» **Passage for review**

========================

HD: Circling back to honesty, grief, the mind, the body, and your work — can you talk about the series of drawings, photos, and writings you share (as a body of work) on Facebook? 

KK: I don’t separate any process as “art” and “not art.” I took so many photos of [my aging parents.] I was aware that my folks could see them on Facebook, so I think I censored myself.

One day, before dementia, my dad asked me to cut his toenails. I didn’t think about not being able to bend to do that! It was shocking; they were incredibly long. He said “Where’s your phone?” Meaning, “Aren’t you going to share this on Facebook?” After that I felt more free to be candid. My dad’s body was wasting away, but sort of like the funnel, I found it so beautiful. I wanted to draw him from life, but was too exhausted, so I started taking more photos. Not of everything, like him walking away from me naked to use the bathroom, but other intimate moments. 

Watching that kind of suffering was the hardest thing in my whole life. I’m grateful I was in school so I could stop and go take care of him. I wouldn’t say take care, actually, I’d say partner with my dad through this. A lot of friends my age are dealing with what happens when the body and mind no longer do your will. I didn’t grow up thinking I would be an artist. I grew up watching people. 

I considered an exhibition for the photos, but they were too hard to look at. The drawings give dad a little privacy, more distance. Though, one of his friends says he’d be upset with these being public. My brothers say “Can’t you find a happy picture of dad?” They love me, but I get what they are saying. It’s funny — we all work in real space. One brother is a nuclear engineer but has built three houses. The other constructs large projects, like hospitals. 

HD: How was (or is) 2020 for you, in conjunction with losing your dad? 

KK: I thought the whole thing would make me super productive, but it has not. I don’t know if that’s a function of grief — I had all of this time and could totally be cranking out work but I did not. 2020 did give me an insider view of palliative care. I actually got a job at the nursing home so I could see my dad at lunch or other breaks. One thing I discovered was that I really like old people. Similar to people watching, but they are lonely and willing to tell you things about themselves. I hate to say it, but it fits my interest in that which is cast off. Call your grandmother! 

Our main psychological needs are the need to belong, a sense of competency, and a sense of autonomy. As people age we rob them of this. At that age, their friends are dying and they are losing a sense of belonging, and then we uproot someone from their lifelong home. We finish their sentences or do other things they are capable of because it saves time, but it takes away someone’s autonomy. Their relationships change, and the lunch room becomes a bit like a junior high lunch room. I think they missed each other as much as family during Covid restrictions. 

HD: What is your relationship with social media? 

KK: I try to be as honest as I can. Occasionally I get preachy. It’s all viscera, happening inside even if I feel it’s outside of me. In 2006 I started blogging, processing what I was doing and got in to the habit, especially at residencies, of posting each day. People who follow that, or my Facebook, probably know me better than I do. I try to be a maker, even of content. Social media lets me process out loud, and it’s me attempting to be real. With my dad, a quiet person, I tried not to violate him. With my mom, she would laugh and wonder how many “likes” it got.

========================

» **Activity A**
Reproduce the interview text word for word, everything from "KK: I don’t" down to "I censored myself.".
» **Activity B**
Answer these questions from the interview:
(i) In what year did KK start blogging?
(ii) Where did KK get a job in order to see the dad at lunch or other breaks?
(iii) How many houses has the brother who is a nuclear engineer built?
The data after this point has no connection to the interview.

» **Dataset section**
========================

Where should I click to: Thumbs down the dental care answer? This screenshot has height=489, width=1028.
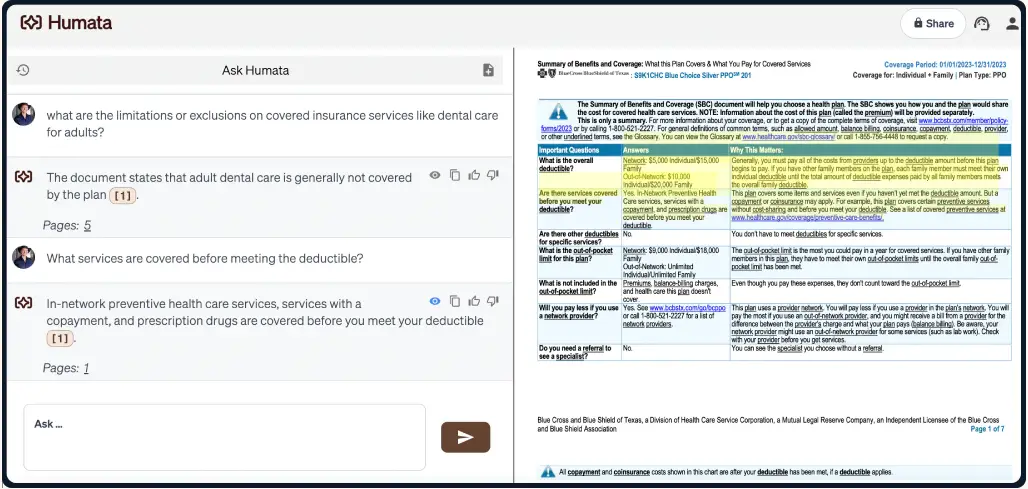point(494,175)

========================

» **Written response A**
KK: I don’t separate any process as “art” and “not art.” I took so many photos of [my aging parents.] I was aware that my folks could see them on Facebook, so I think I censored myself.

» **Written response B**
(i) 2006
(ii) At the nursing home
(iii) Three